Jonathan Geddes' verdict three stars.

You suspect Paul Smith would never get to re-do his entrance when playing with Maximo Park. Here, however, in a rather smaller venue than the day job usually visits, he comically came out, decided he should enter to a Prefab Sprout tune, and re-appeared. This set the tone for an evening in which he hawked his side-project wares in a deliberately ramshackle fashion, aided by a backing trio.

If the small crowd was surprising, given that his return with Maximo in November has sold out the Barrowland, the music was more straightforward. Smith promised an indie-pop evening, and mostly delivered that. Softer, less exuberant and more jangly than Maximo, there were some sweetly beguiling tunes here, from the quick-snap drums and lovely guitar of opener The Deep End to the wiry indie of All The Things You’d Like To Be and a impressively soaring North Atlantic Divide.

Typically, the onstage chat was quirky, dropping in varied references to F Scott Fitzgerald and the Pastels along with attempts at humour.
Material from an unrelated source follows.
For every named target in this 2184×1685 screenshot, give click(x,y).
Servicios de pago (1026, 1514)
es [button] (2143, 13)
At times, as when his band jokingly dropped into Sultans of Swing, it was amusing, at other points it was a tad cringe-worthy, while having to stop not one but two different songs over forgotten lyrics was sloppy.

The biggest difficulty, though, was that some of his solo material felt insubstantial. Fill In The Blanks drifted in dull fashion towards heavier tones, I Should Never Know proved lightweight and old tune Dare Not Dive forgettable. If they were too flighty to convince, then at least the hooks of Break Me Down and Maximo oldie I Haven’t Seen Her In Ages concluded an inconsistent but enjoyably loose night strongly.